Just after dawn, Tolstoy lumbers into view. A wandering giant with tusks almost scraping the earth, this great elephant has roamed beneath Mount Kilimanjaro for nearly 50 years.
He has survived ivory poachers, spear attacks and terrible drought, but the mighty bull could be confronting a new threat to his natural realm: surging demand for avocados.
A turf war has erupted over a 73 hectare avocado farm near Amboseli, one of Kenya’s premier national parks, where elephants and other wildlife graze against the striking backdrop of Africa’s highest peak.
Photo: AFP
Opponents of the farm say it obstructs the free movement of iconic tuskers such as Tolstoy — putting their very existence at risk — and clashes with traditional ways of using the land.
The farm’s backers deny this, saying that their development poses no threat to wildlife and generates much-needed jobs on idle land.
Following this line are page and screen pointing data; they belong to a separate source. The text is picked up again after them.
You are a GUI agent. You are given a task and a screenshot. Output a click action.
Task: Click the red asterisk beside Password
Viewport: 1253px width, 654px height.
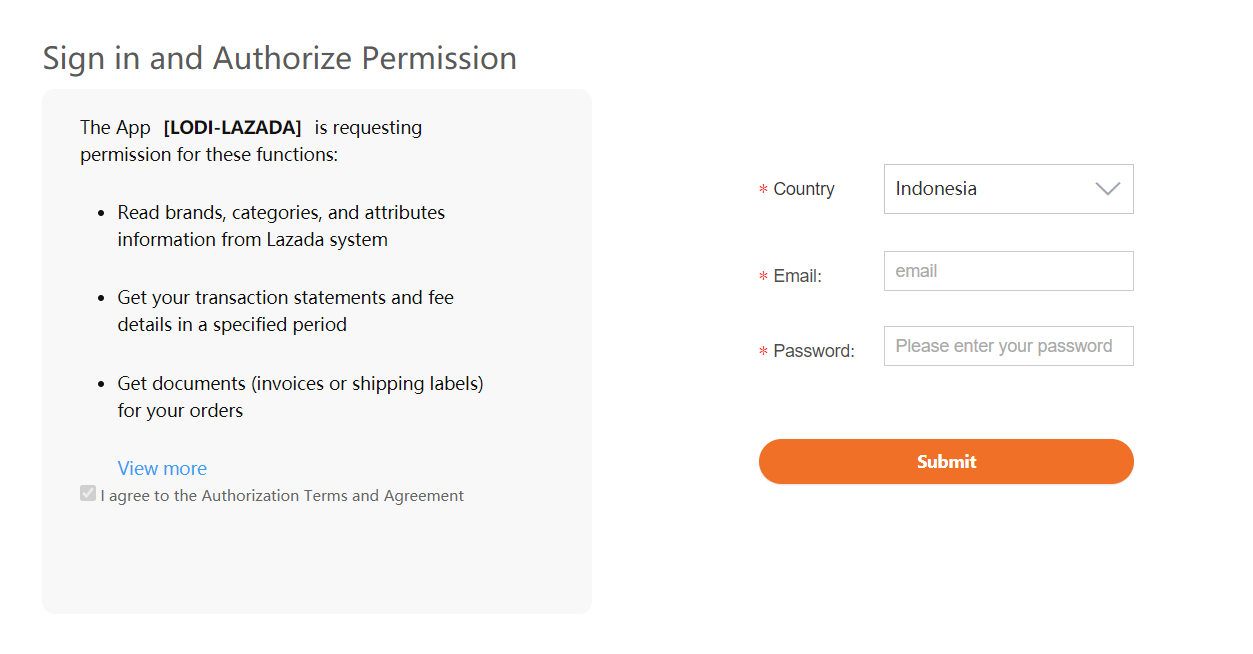coord(763,352)
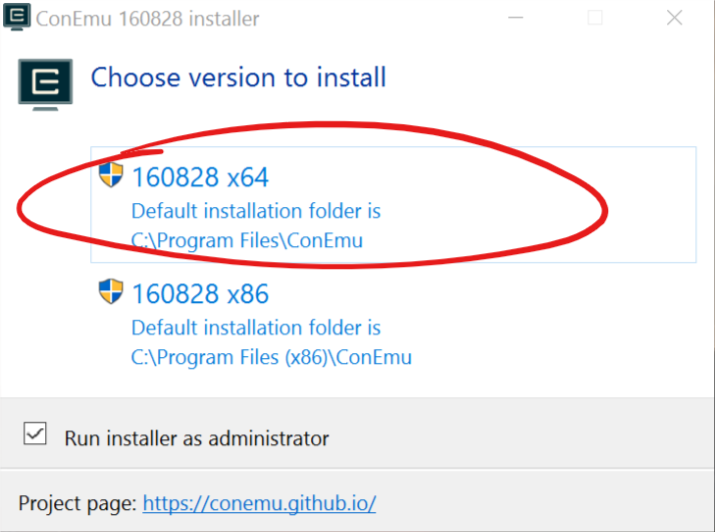Click "Default installation folder is" under x86
715x532 pixels.
(x=256, y=328)
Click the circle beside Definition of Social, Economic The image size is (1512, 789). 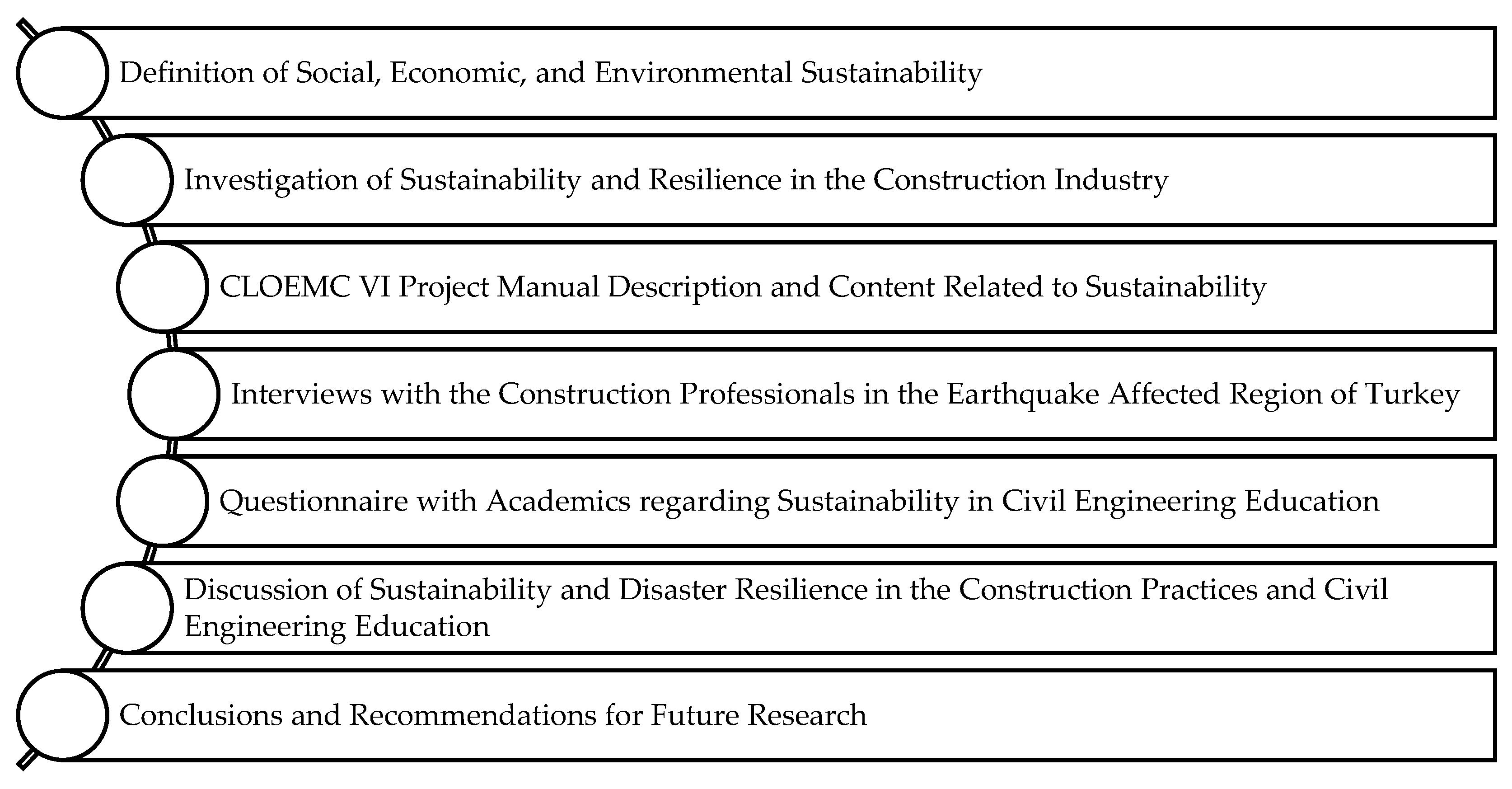pyautogui.click(x=63, y=73)
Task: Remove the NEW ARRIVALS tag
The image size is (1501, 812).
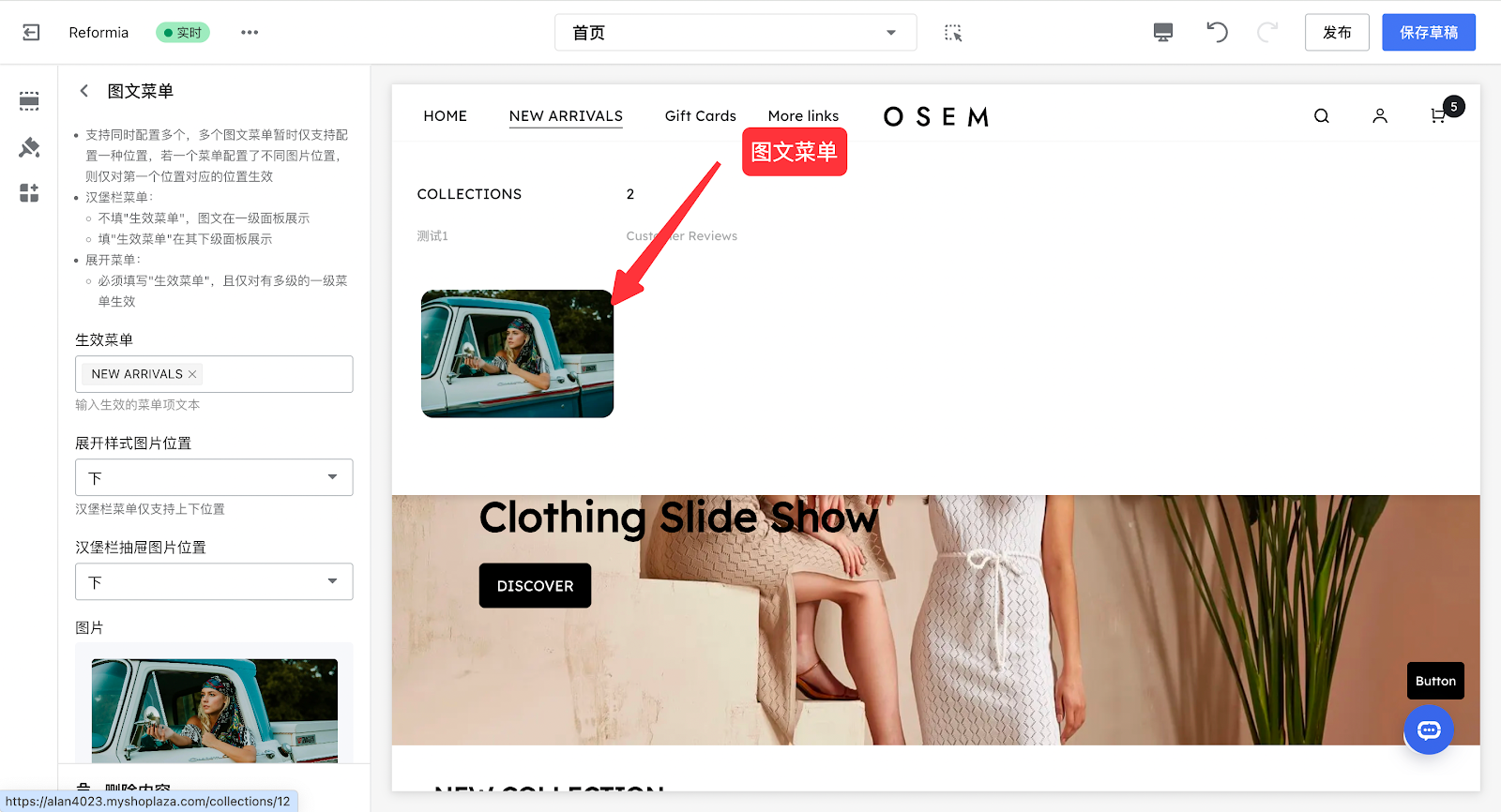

The rift underscores a broader struggle for dwindling resources that echoes beyond Kenya, as wilderness is constricted by expanding farmland to feed a growing population.
Kenya is a major avocado grower and exports have soared as they have become a hipster staple on cafe menus around the globe.
Already the sixth-largest supplier to Europe, Kenya’s avocado exports rose 33 percent to US$127 million in the year to October last year, the Fresh Produce Exporters’ Association of Kenya said.
In the middle of that bumper year, Kenyan agribusiness KiliAvo Fresh Ltd received approval from the Kenyan National Environment Management Authority (NEMA) to start its own avocado farm on land it purchased from local Masai owners.
The land was razed of shrubbery and fenced off, alarming neighboring title holders and conservation groups.
They argued that large-scale agriculture was prohibited in that location under management plans governing land use in the area.
In September last year, under pressure to revoke KiliAvo’s license, NEMA ordered it to stop work while it reviewed the case.
The company challenged that decision in Kenya’s environmental tribunal, where a case is ongoing.
KiliAvo’s lawyers, CM Advocates LLP, did not reply to request for comment in time for publication.
Work at the farm has progressed at a clip.
On a recent morning, beneath a snow-capped Kilimanjaro, farmhands laid irrigation lines to water rows of avocado saplings. The property has water tanks, a shaded nursery and boreholes.
Jeremiah Shuaka Saalash, a KiliAvo shareholder and farm manager, said that the farm had “rescued” many tourist workers left jobless when nearby safari lodges closed during the COVID-19 pandemic.
There was room for both industries to thrive, Saalash said, adding that a bigger farm was already harvesting vegetables nearby.
“I am championing for the coexistence of wildlife, and for us to have another source of income,” Saalash told reporters as tractors tilled the red soil.
Adjacent landowners and wildlife experts are adamant that the two cannot exist side by side.
They say elephants have already collided with KiliAvo’s electric fence — proof that it impedes migratory routes used by an estimated 2,000 animals as they depart Amboseli into surrounding lands to breed, and find water and pasture.
“Can you imagine if elephants in Amboseli died of starvation so that people in Europe can eat avocados?” said Kenyan conservationist Paula Kahumbu, who heads the campaign group Wildlife Direct.
Tolstoy, and other wildlife big and small, already compete with vehicles to cross into Kimana Sanctuary, a crucial linkage between Amboseli, surrounding rangelands, and habitats further beyond in Tsavo and Chyulu Hills parks.
“If we continue like this, Amboseli National Park will be dead,” said Daniel Ole Sambu from the Big Life Foundation, a local conservation group.
“These elephants ... will go, and the park will be finished. And that would mean tourism in this area would collapse,” Sambu said.